• **RECORDS SHOWN**:

◇ ◇ ◇ ◇

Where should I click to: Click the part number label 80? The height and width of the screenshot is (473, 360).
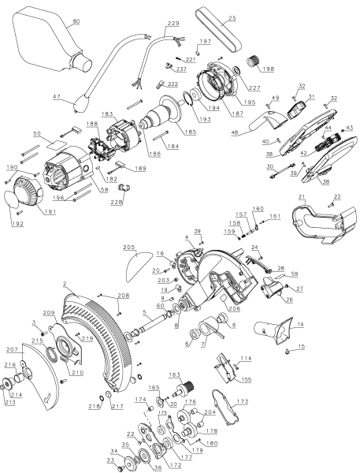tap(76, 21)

◇ ◇ ◇ ◇

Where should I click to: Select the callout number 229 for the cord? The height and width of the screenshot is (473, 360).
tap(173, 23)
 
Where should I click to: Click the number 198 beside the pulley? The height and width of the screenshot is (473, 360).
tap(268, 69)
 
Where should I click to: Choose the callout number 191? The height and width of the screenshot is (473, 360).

◇ ◇ ◇ ◇

• **TASK DIRECTIONS**: Return every line of the records that contains the string "callout". Case counts.

• **ANSWER TO THIS PROBLEM**:
Where should I click to: Select the callout number 229 for the cord? The height and width of the screenshot is (473, 360).
Where should I click to: Choose the callout number 191? The height and width of the screenshot is (473, 360).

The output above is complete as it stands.